A-wal said:  'Obviously if no clocks dilated and no rods contracted then observers in different frames of reference would measure different speeds of light, but that's not what happens in reality. In the real universe the speed of light is independent of the motion of the light emitter."

 

------

 

It's claims like this that lead me to conclude that Anssi, for example, is far more knowledgeable and wise than you are, A-wal.

 

No respectable theorist, including Einstein his own damn self, EVER claimed that the basic postulates of SR were "true in reality."  They are simply unproven postulates which Al himself admitted were freely and voluntarily chosen by him, but NOT dictated by any empirical facts.

 

Your presumption to speak in terms of "the real universe" is extremely naive, sorry.

Edited by Moronium
Posted (edited)

A-wal, first you say "Obviously if no clocks dilated and no rods contracted then observers in different frames of reference would measure different speeds of light, but that's not what happens in reality," but then you go on to contradict the clear implications of your own claims.

 

Clocks do, in fact, slow down with speed, we agree on that, if that's what you mean by "reality."  Empiircal observations demonstrate this fact.

 

But this just proves what I said, and invalidates your denials.

 

If two observers, moving relative to each other, get the SAME speed measurement using DIFFERENTLY calibrated measurement instruments, then obviously the ACTUAL speed of what they are measuring is NOT (in reality) the same.  The measurement is the same, (therefore) the actual speed being measured is NOT the same.

 

This should be intuitively obvious to anyone with even a rudimentary grasp of logic.  Why do you deny it?

Edited by Moronium
Posted (edited)

Put one more way:

 

If one guy (A) has a stick which is 36" long, and which he calls a "yard," then he will measure a standard football field to be 100 yards long.

 

If another guy ("B") has a stick which is 18" long, and which he calls a "yard," then he will measure a half-sized (50 yard) football field to be 100 yards long.

 

In that case A and B will get the SAME measurement (100 yards), but ONLY because the are measuring objects of different lengths.

 

On the other hand, if B measures the same standard field that A did, he will say it's 200 yards long.  But he will be wrong, because his yardstick is wrong.

 

The 100 yard-long field has NOT changed when B (incorrectly) measures it.  Likewise, the 50-yard field which he does "measure" to be 100 yards long is NOT somehow magically transformed into the length of a standard field, just because he used a mis-calibrated rod to measure it.

 

But, in effect, that's what SR presumes to postulate.  It attempts to claim that a 50 yard long field IS somehow magically transformed into a 100 yard field, just because that's what B measures it to be with an admittedly distorted instrument.  It's solipsistic nonsense, that's all.

 

Comprende?

Edited by Moronium
Posted (edited)

A-wal said:  'Obviously if no clocks dilated and no rods contracted then observers in different frames of reference would measure different speeds of light, but that's not what happens in reality. In the real universe the speed of light is independent of the motion of the light emitter."

 

------

 

It's claims like this that lead me to conclude that Anssi, for example, is far more knowledgeable and wise than you are, A-wal.

 

No respectable theorist, including Einstein his own damn self, EVER claimed that the basic postulates of SR were "true in reality."  They are simply unproven postulates which Al himself admitted were freely and voluntarily chosen by him, but NOT dictated by any empirical facts.
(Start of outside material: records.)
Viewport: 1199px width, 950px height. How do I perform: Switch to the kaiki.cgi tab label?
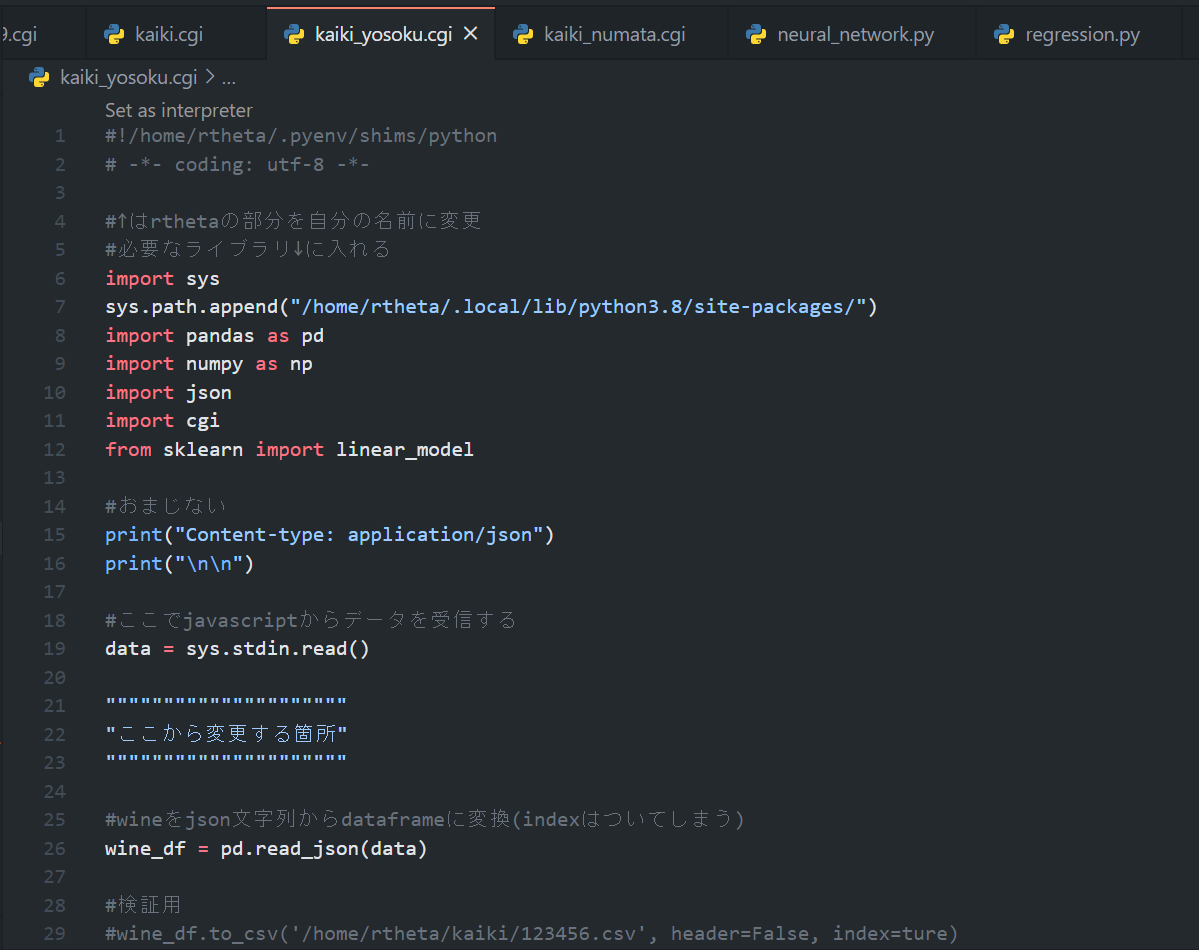click(169, 35)
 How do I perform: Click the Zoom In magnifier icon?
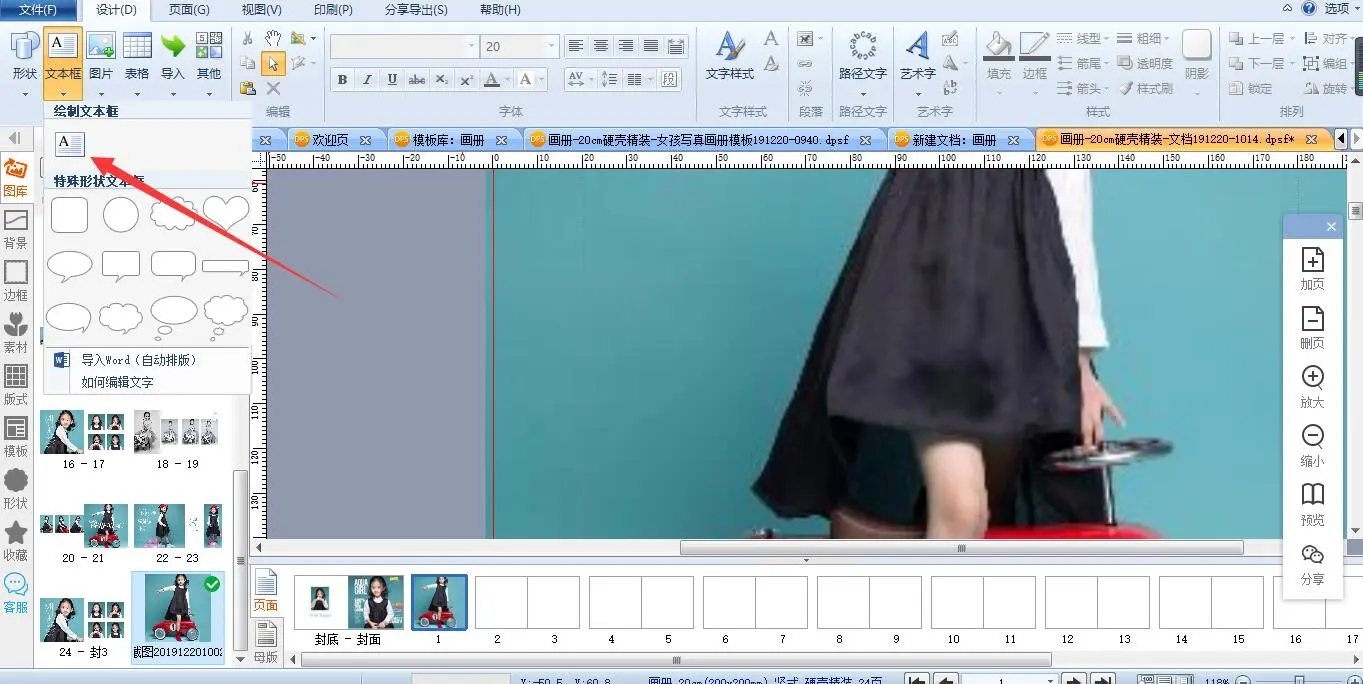1312,378
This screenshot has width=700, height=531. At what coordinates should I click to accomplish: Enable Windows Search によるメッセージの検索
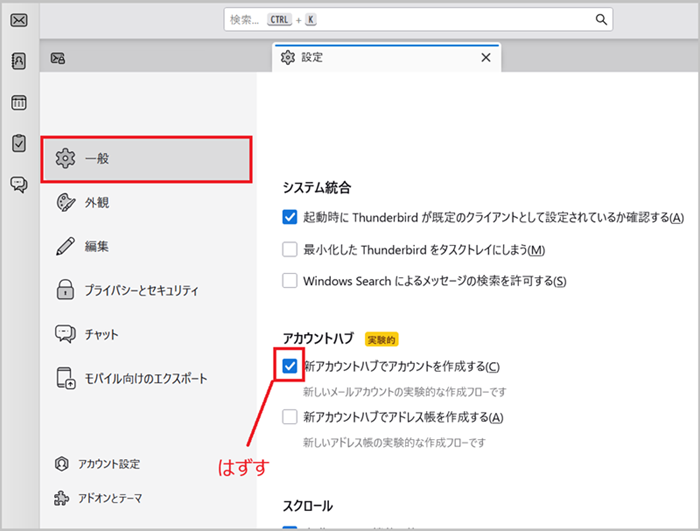290,281
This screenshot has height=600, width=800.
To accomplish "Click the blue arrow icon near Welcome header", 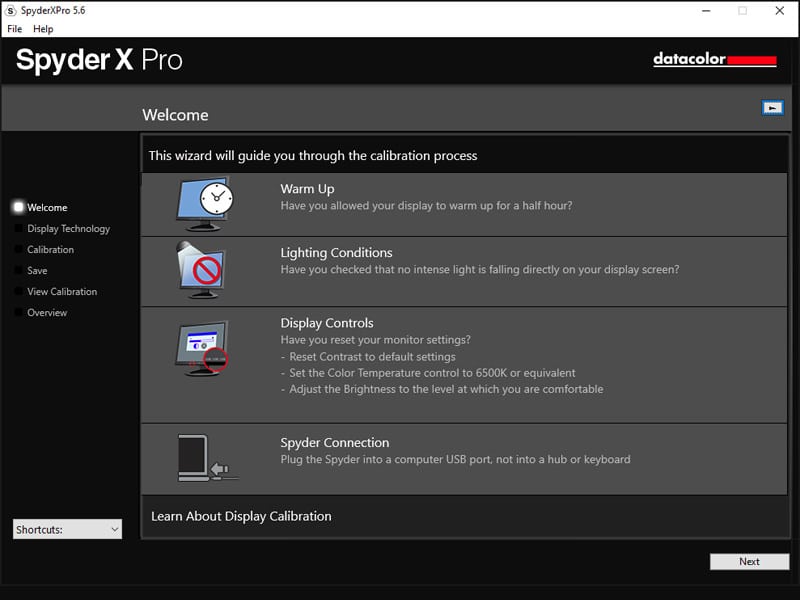I will pyautogui.click(x=772, y=108).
Everything in sr follows as a natural and inescapable consequence of the postulate that the speed of light is constant in all inertial frames of reference. Unless that's shown to not be the case sr is an accurate description of reality regardless of whether or not people such as yourself have the capacity to grasp it.

 

Your presumption to speak in terms of "the real universe" is extremely naive, sorry.

There's no need to apologise for your opinion, your opinion is worthless.

 

A-wal, first you say "Obviously if no clocks dilated and no rods contracted then observers in different frames of reference would measure different speeds of light, but that's not what happens in reality," but then you go on to contradict the clear implications of your own claims.

 

Clocks do, in fact, slow down with speed, we agree on that, if that's what you mean by "reality."  Empiircal observations demonstrate this fact.

 

But this just proves what I said, and invalidates your denials.

 

If two observers, moving relative to each other, get the SAME speed measurement using DIFFERENTLY calibrated measurement instruments, then obviously the ACTUAL speed of what they are measuring is NOT (in reality) the same.  The measurement is the same, (therefore) the actual speed being measured is NOT the same.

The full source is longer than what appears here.